# Find the locus of midpoints dropped from hyperbola to asymptotes

If $$PN$$ is the perpendicular from a point on a rectangular hyperbola $$x^2-y^2=a^2$$ on any of its asymptotes, then find the locus of the midpoints of $$PN.$$

On drawing a rough sketch of the graph, I find that it is a rectangular hyperbola. Let a point $$P$$ on the hyperbola be ($$\mathrm{asec\theta} , \mathrm{atan\theta}$$). Asymptotes are $$x^2=y^2$$, that is, $$y=x$$ and $$y=-x$$.

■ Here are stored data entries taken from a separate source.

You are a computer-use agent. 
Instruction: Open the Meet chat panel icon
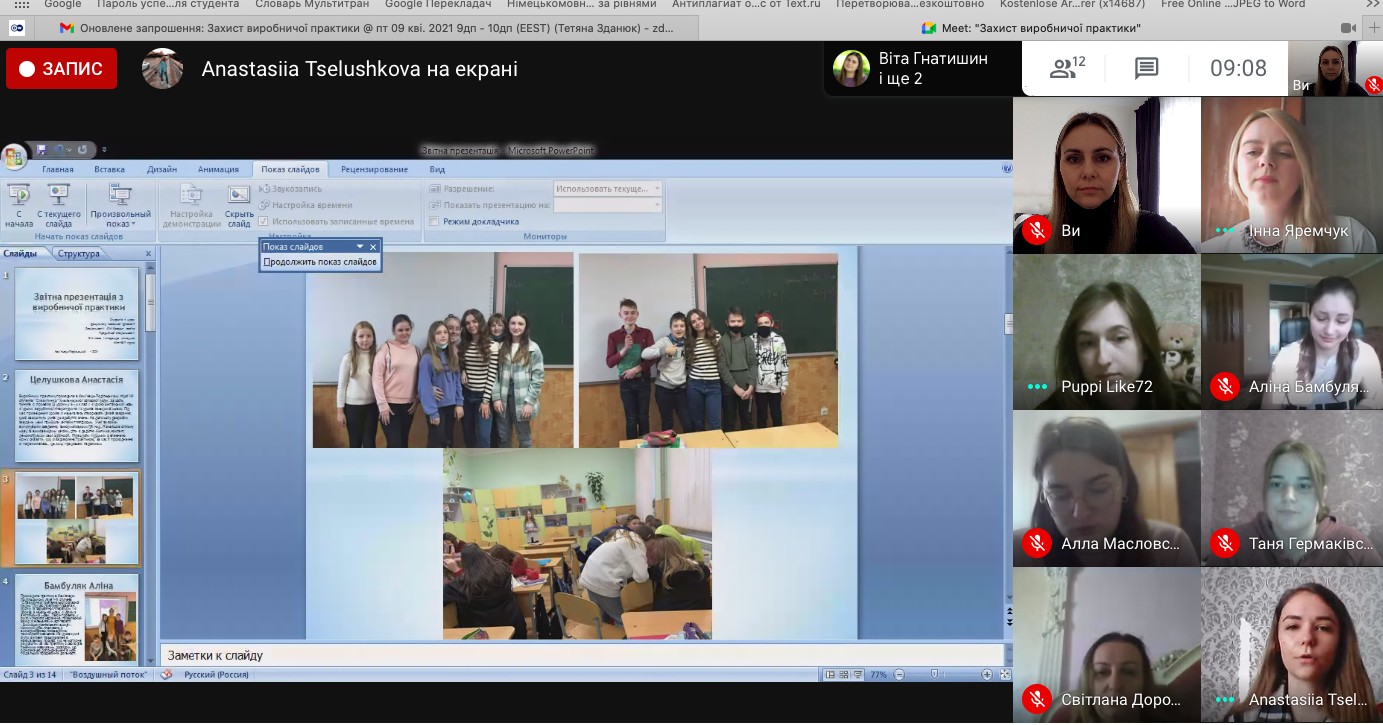(x=1146, y=69)
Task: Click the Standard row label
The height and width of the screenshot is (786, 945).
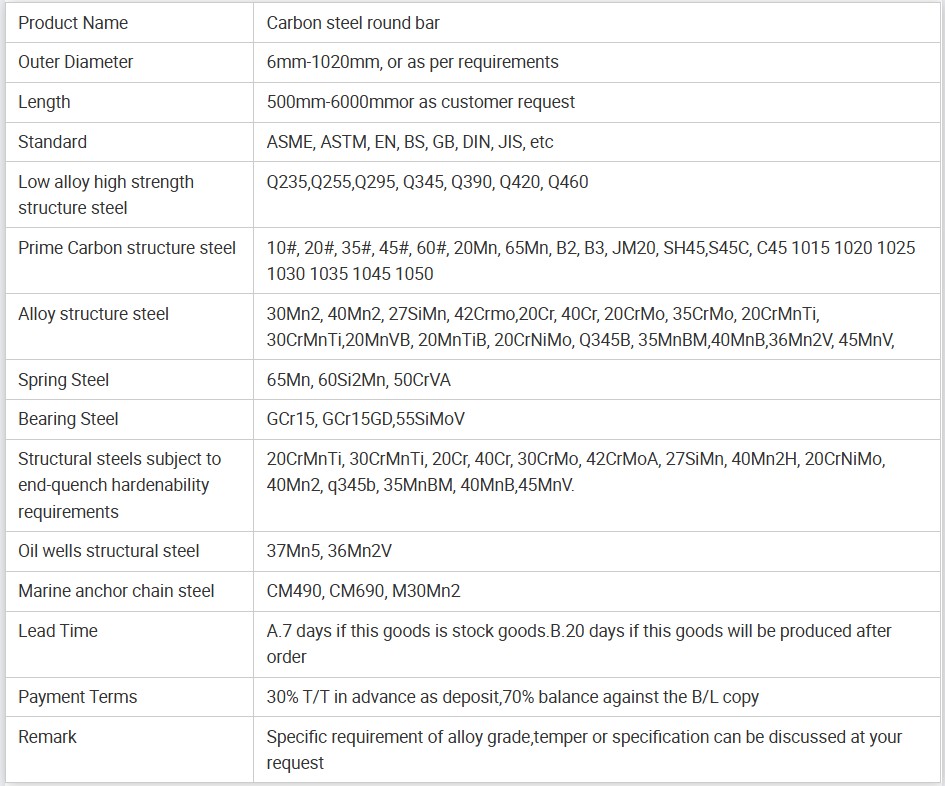Action: 52,142
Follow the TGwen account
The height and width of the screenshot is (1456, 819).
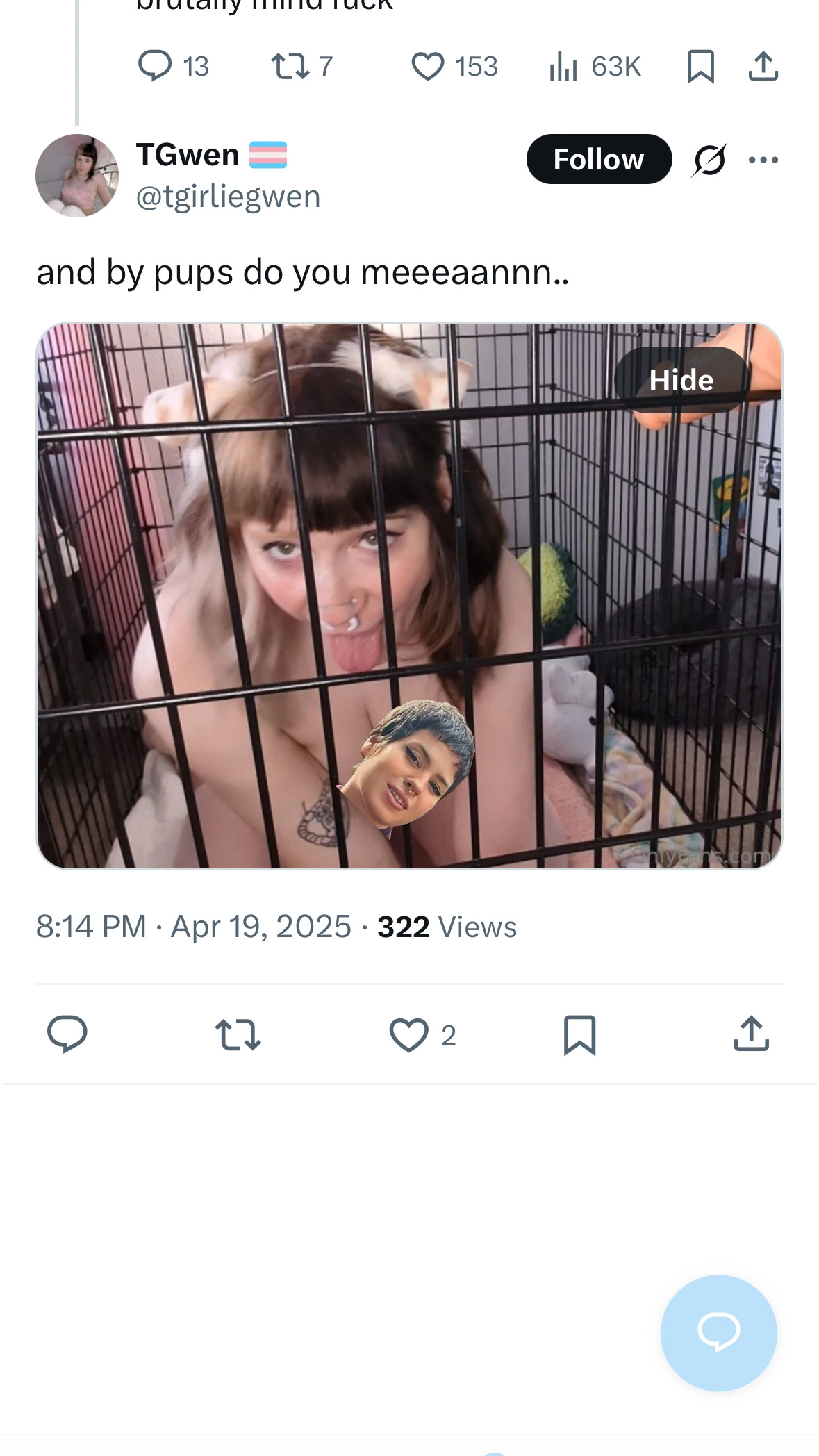599,159
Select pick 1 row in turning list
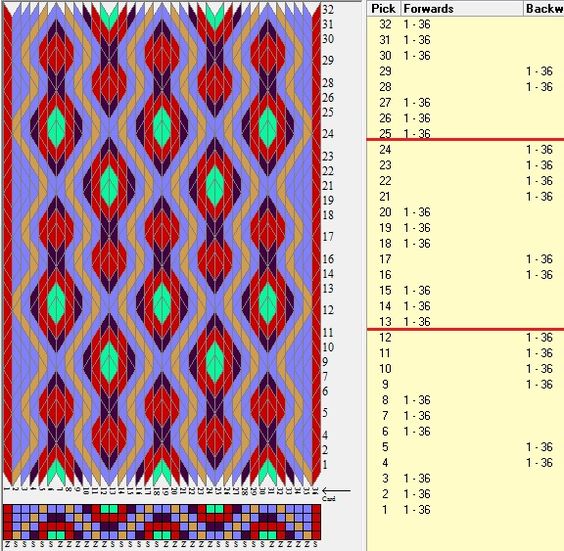Screen dimensions: 564x551 [465, 510]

So the distance $$r$$ of $$P$$ from $$y=x$$ is $$\frac{a|sec\theta- tan\theta|}{\sqrt{2}}$$

Now using the formula $$x_1= h +rcos\theta \mathrm{\:and\:} y_1= k+sin\theta$$, where $$sin\theta=\frac{1}{\sqrt{2}}$$ and $$cos\theta=-\frac{1}{\sqrt{2}}$$,

I can find the midpoint in terms of original coordinates, and hence put it in the original equation to get the locus. But this is a long method and I'm looking for an elegant way.

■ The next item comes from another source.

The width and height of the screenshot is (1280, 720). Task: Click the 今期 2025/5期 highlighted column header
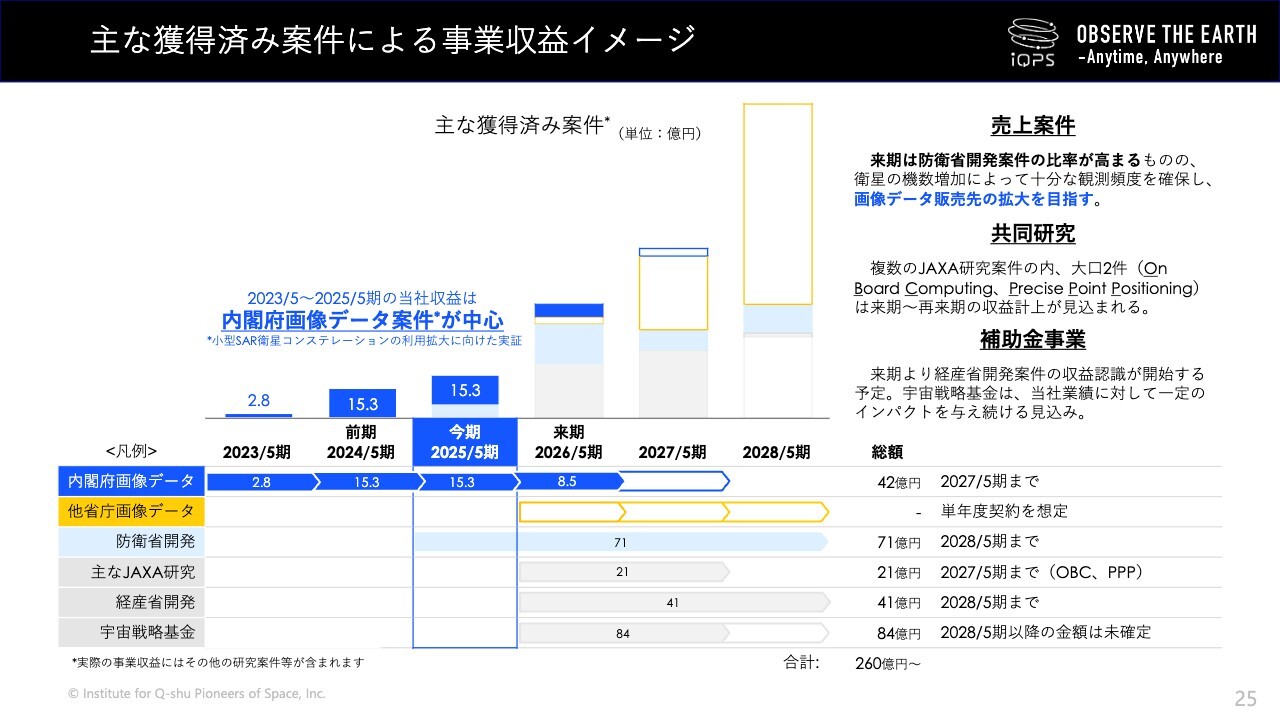(464, 442)
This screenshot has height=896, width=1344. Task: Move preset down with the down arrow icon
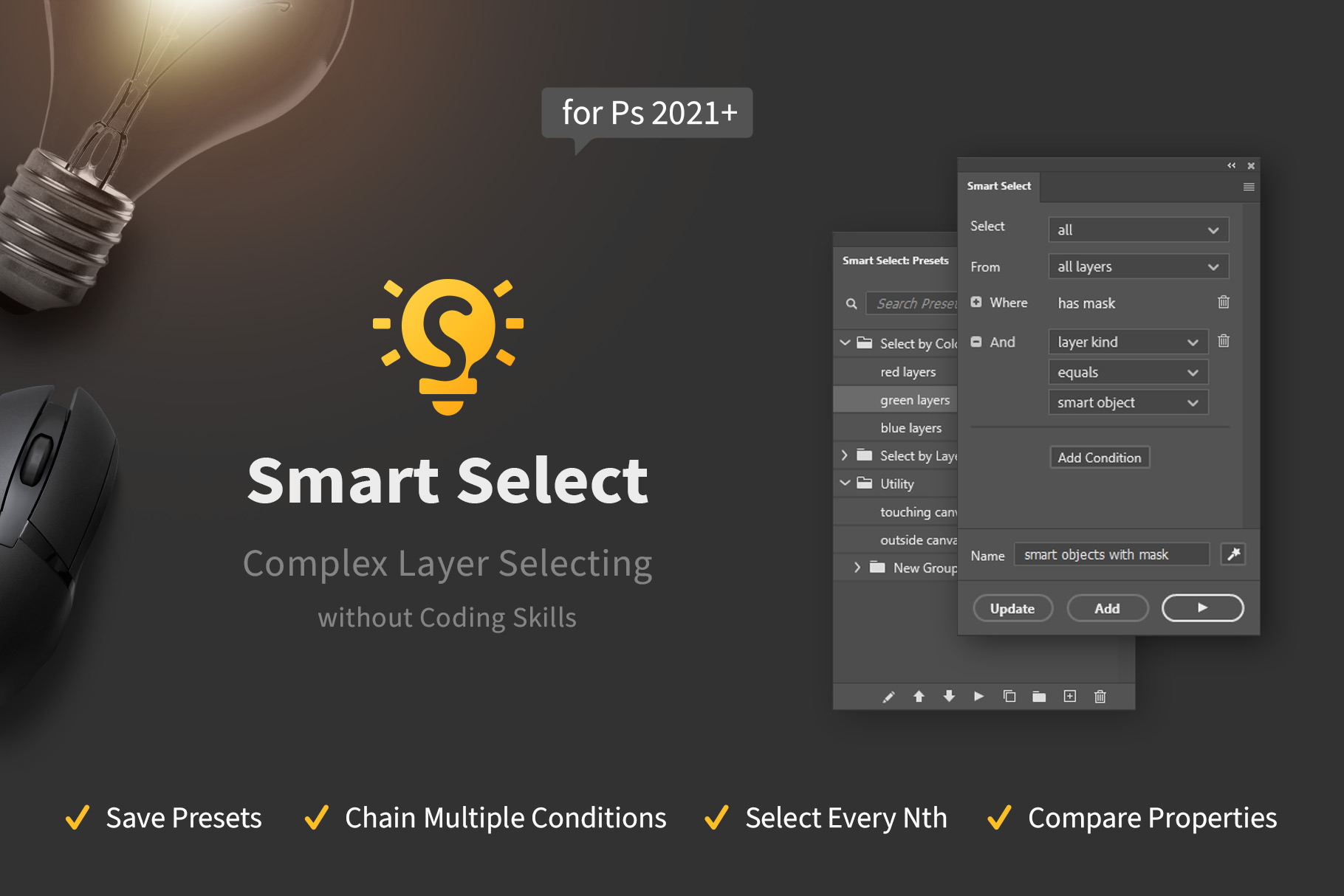(x=949, y=696)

This problem gets easier when you rotate the hyperbola $$45^\circ$$ so that its equation is $$x y = \frac12a^2 \tag{1}$$ whose asymptotes are simply the $$x$$- and $$y$$-axes. For $$P=(p,q)$$ on the curve, the midpoints to those axes are, respectively, $$P_x(p/2,q)$$ and $$P_y(p,q/2)$$, which satisfy $$x y = \frac12 p q = \frac14a^2 \tag{2}$$ Rotating back, we get the "standard form" equation to be $$x^2 - y^2 = \frac12 a^2 \tag{3}$$

Denote our asymptotes here as $$L_{+}: x - y = 0$$ (the diagonal line) and $$L_{-}: x + y = 0$$ the off-diagonal line. We have \begin{align} x^2 - y^2 &= a^2 \\ \implies \frac{x + y}{\sqrt{2}} \frac{x - y}{\sqrt{2}} &= \frac{ a^2 }2 \\ \implies D(P, L_{-}) \cdot D(P, L_{+}) &= \frac{ a^2 }2 \tag*{Eq.(1)} \end{align} where per the setting $$P$$ is a point on the hyperbola, and $$D(\text{point, line})$$ is the perpendicular distance between the point and the line.

This is one of the basic properties of any hyperbola that the product of the distances to the asymptotes are constant.

Denote the midpoint of $$PN$$ as $$M$$, then by definition $$|MN| = \frac12 |PN|$$.

Consider the situation where $$N$$ is on $$L_{+}$$, which means

$$D(M, L_{+})=|MN|= \frac12 |PN| = \frac12 D(P, L_{+})\tag*{Eq.(2)}$$

Now, for our rectangular hyperbola, the distance to the other asymptote remain the same $$D(M, L_{-}) = D(P, L_{-}) \tag*{Eq.(3)}$$ because the asymptotes are perpendicular $$L_{+} \perp L_{-}$$.

Denote the coordinates of $$M$$ as $$(x_1, y_1)$$ and use them in the last step of rewriting Eq.(1):

\begin{align} \text{take Eq.(2) into Eq.(1)}& & \implies && D(P, L_{-}) \cdot 2 D(M, L_{-}) &= \frac{ a^2 }2 \\ \text{from Eq.(3)}& & \implies && D(M, L_{-}) \cdot D(M, L_{-}) &= \frac{ a^2 }4 \\ && \implies && \frac{ x_1 + y_1}{ \sqrt{2} } \cdot \frac{ x_1 - y_1}{ \sqrt{2} } &= \frac{ a^2 }4 \\ \end{align} This gives us the hyperbola $$\displaystyle (x_1)^2 - (y_1)^2 = \frac{a^2}2$$ with the same asymptotes just with a different "constant".

• Nice.........+1 – Aqua Feb 6 at 13:54
• So is it assumed that the locus must be another hyperbola, with the axes of it remaining same? – user638473 Feb 6 at 14:26
• I don't know why you use the word "assumed". It is shown (solved) to be such a hyperbola. – Lee David Chung Lin Feb 6 at 15:06
• Oh, I get it. Thanks! – user638473 Feb 6 at 16:50